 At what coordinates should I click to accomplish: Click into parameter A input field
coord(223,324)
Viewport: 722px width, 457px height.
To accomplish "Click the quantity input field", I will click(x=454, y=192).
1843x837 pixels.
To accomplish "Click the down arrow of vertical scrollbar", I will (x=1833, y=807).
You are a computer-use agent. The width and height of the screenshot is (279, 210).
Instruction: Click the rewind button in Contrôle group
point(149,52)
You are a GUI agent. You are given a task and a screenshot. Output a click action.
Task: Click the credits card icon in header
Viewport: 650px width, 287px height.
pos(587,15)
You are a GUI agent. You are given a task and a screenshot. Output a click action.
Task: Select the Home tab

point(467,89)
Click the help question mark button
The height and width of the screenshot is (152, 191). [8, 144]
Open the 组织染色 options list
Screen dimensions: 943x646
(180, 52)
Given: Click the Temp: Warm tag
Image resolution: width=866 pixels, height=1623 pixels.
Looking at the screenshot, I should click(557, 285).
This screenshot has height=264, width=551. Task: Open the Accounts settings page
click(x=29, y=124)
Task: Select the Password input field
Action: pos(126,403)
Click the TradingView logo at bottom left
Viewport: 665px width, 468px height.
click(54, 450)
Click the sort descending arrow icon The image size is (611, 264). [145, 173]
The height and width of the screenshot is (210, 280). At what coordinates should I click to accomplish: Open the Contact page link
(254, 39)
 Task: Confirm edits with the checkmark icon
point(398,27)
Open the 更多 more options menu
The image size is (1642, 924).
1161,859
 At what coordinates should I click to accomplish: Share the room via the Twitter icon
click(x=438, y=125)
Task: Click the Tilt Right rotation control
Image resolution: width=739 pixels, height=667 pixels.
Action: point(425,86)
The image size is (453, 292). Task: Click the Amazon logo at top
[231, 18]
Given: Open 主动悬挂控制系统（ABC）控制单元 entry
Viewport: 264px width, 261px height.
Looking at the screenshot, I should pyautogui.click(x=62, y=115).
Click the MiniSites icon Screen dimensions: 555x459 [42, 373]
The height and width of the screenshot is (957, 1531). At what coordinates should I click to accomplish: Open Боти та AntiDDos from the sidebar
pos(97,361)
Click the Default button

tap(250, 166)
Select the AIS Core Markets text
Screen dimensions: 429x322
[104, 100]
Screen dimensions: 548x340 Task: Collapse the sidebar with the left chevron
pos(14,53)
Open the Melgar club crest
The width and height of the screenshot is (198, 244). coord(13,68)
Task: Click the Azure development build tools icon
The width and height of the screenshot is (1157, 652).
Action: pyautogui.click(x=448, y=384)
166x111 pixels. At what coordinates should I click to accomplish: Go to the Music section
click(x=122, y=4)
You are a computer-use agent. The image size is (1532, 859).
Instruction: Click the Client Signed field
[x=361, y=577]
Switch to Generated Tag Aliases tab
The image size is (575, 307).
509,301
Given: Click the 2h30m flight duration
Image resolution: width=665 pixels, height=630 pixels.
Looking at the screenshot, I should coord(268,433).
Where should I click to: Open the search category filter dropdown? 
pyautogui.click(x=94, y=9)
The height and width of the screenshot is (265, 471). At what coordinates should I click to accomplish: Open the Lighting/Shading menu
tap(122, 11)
┄┄┄┄┄┄┄┄┄┄┄┄┄┄┄┄┄┄┄┄
▶ **DIRECTIONS FOR THIS TASK**: Set out every line of the entries above as a numbered list, dropping any blank lines.

▶ **REPLY TO THE EXERCISE**:
1.  At what coordinates should I click to accomplish: Click into parameter A input field
2. coord(223,324)
3. Viewport: 722px width, 457px height.
4. To accomplish "Click the quantity input field", I will click(x=454, y=192).
5. 1843x837 pixels.
6. To accomplish "Click the down arrow of vertical scrollbar", I will (x=1833, y=807).
7. You are a computer-use agent. The width and height of the screenshot is (279, 210).
8. Instruction: Click the rewind button in Contrôle group
9. point(149,52)
10. You are a GUI agent. You are given a task and a screenshot. Output a click action.
11. Task: Click the credits card icon in header
12. Viewport: 650px width, 287px height.
13. pos(587,15)
14. You are a GUI agent. You are given a task and a screenshot. Output a click action.
15. Task: Select the Home tab
16. point(467,89)
17. Click the help question mark button
18. The height and width of the screenshot is (152, 191). [8, 144]
19. Open the 组织染色 options list
20. Screen dimensions: 943x646
21. (180, 52)
22. Given: Click the Temp: Warm tag
23. Image resolution: width=866 pixels, height=1623 pixels.
24. Looking at the screenshot, I should click(557, 285).
25. This screenshot has height=264, width=551. Task: Open the Accounts settings page
26. click(x=29, y=124)
27. Task: Select the Password input field
28. Action: pos(126,403)
29. Click the TradingView logo at bottom left
30. Viewport: 665px width, 468px height.
31. click(54, 450)
32. Click the sort descending arrow icon The image size is (611, 264). [145, 173]
33. The height and width of the screenshot is (210, 280). At what coordinates should I click to accomplish: Open the Contact page link
34. (254, 39)
35.  Task: Confirm edits with the checkmark icon
36. point(398,27)
37. Open the 更多 more options menu
38. The image size is (1642, 924).
39. 1161,859
40.  At what coordinates should I click to accomplish: Share the room via the Twitter icon
41. click(x=438, y=125)
42. Task: Click the Tilt Right rotation control
43. Image resolution: width=739 pixels, height=667 pixels.
44. Action: point(425,86)
45. The image size is (453, 292). Task: Click the Amazon logo at top
46. [231, 18]
47. Given: Open 主动悬挂控制系统（ABC）控制单元 entry
48. Viewport: 264px width, 261px height.
49. Looking at the screenshot, I should pyautogui.click(x=62, y=115).
50. Click the MiniSites icon Screen dimensions: 555x459 [42, 373]
51. The height and width of the screenshot is (957, 1531). At what coordinates should I click to accomplish: Open Боти та AntiDDos from the sidebar
52. pos(97,361)
53. Click the Default button
54. tap(250, 166)
55. Select the AIS Core Markets text
56. Screen dimensions: 429x322
57. [104, 100]
58. Screen dimensions: 548x340 Task: Collapse the sidebar with the left chevron
59. pos(14,53)
60. Open the Melgar club crest
61. The width and height of the screenshot is (198, 244). coord(13,68)
62. Task: Click the Azure development build tools icon
63. The width and height of the screenshot is (1157, 652).
64. Action: pyautogui.click(x=448, y=384)
65. 166x111 pixels. At what coordinates should I click to accomplish: Go to the Music section
66. click(x=122, y=4)
67. You are a computer-use agent. The image size is (1532, 859).
68. Instruction: Click the Client Signed field
69. [x=361, y=577]
70. Switch to Generated Tag Aliases tab
71. The image size is (575, 307).
72. 509,301
73. Given: Click the 2h30m flight duration
74. Image resolution: width=665 pixels, height=630 pixels.
75. Looking at the screenshot, I should coord(268,433).
76. Where should I click to: Open the search category filter dropdown? 
77. pyautogui.click(x=94, y=9)
78. The height and width of the screenshot is (265, 471). At what coordinates should I click to accomplish: Open the Lighting/Shading menu
79. tap(122, 11)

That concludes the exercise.